Remotely operated vehicles (ROVs), underwater robots, continue to search for debris from the sub as investigators try to work out exactly what went catastrophically wrong.

Some have said that the sinking of the Titan on the first dive of the season may be relevant.

The salt water that got trapped in the ship’s various materials from the dive in 2021 and 2022 worked its way through the fibers and softened it.

Who was Stockton Rush?

San Francisco-born Rush, 61, founded OceanGate Expeditions in 2009 — after trying, and failing, to buy explorer and businessman Steve Fawcett’s submarine after the explorer died in a 2007 plane crash.

As a young man, Rush was more interested in space than the deep sea: at 19, he qualified with the United Airlines Jet Training Institute to become the world’s youngest jet transport-rated pilot.

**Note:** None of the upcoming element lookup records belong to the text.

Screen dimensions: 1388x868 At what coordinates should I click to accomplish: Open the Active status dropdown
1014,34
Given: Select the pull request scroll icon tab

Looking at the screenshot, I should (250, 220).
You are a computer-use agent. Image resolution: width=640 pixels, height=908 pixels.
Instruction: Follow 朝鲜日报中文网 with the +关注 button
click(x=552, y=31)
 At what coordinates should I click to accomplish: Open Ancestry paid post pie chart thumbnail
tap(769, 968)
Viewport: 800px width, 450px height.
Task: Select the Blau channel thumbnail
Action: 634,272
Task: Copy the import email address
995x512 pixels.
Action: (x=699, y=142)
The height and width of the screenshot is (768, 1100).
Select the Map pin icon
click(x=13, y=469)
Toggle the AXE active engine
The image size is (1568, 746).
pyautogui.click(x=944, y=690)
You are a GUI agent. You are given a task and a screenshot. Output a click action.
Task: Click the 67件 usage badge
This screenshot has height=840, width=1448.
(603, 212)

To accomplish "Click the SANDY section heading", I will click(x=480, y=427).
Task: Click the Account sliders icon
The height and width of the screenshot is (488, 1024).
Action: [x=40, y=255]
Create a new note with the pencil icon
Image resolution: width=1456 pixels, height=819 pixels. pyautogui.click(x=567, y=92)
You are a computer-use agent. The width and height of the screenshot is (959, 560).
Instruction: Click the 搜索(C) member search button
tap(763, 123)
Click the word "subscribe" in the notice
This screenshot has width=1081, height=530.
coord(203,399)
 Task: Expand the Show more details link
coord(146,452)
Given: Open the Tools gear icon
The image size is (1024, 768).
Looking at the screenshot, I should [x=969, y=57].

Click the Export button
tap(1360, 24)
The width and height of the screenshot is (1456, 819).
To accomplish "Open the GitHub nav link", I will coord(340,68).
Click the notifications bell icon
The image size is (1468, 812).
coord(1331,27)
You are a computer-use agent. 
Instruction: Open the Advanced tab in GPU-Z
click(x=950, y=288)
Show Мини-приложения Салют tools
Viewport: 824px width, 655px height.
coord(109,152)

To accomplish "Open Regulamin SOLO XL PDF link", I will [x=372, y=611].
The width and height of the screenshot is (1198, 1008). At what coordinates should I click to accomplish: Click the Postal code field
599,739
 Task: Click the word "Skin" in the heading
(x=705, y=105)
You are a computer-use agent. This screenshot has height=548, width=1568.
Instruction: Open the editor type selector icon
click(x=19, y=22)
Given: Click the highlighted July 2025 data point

For the next three years he flew for Saudi Arabia Airlines during summer breaks from his aerospace engineering course at Princeton.

From 1984 he worked with the US Air Force on the F-15 and anti-satellite missile programs, with the goal of eventually joining the space program.

Rush earned an MBA from Berkeley and worked for several companies specializing in sonar, subsea technology, and radar.

Stockton Rush, CEO of Oceangate

He built a Glacier III experimental aircraft that he flew regularly and his own Kittredge K-350 two-man submersible.

Rush had always intended to take tourists to Titania: In 2017, he said he then planned to go on tours of hydrothermal vents, or deep-sea canyons, and underwater battlefields.

He then hopes to work in oil and gas exploration.

In 2018, the Marine Technology Society’s Manned Underwater Vehicles Committee, a 60-year-old trade group, warned that the company’s current ‘experimental’ approach could lead to ‘minor to catastrophic’ problems.

The company also sacked David Lochridge, who was director of marine operations for the Titan project, after disagreeing with demands for more stringent safety checks on the submarine, including ‘tests to prove its integrity’.

Additionally, the company opted against ‘classifying’ the craft, an industry-wide practice where independent inspectors ensure that vessels meet accepted technical standards.

The first voyage to see the Titanic began in 2021. Rush was killed in the disaster on June 18.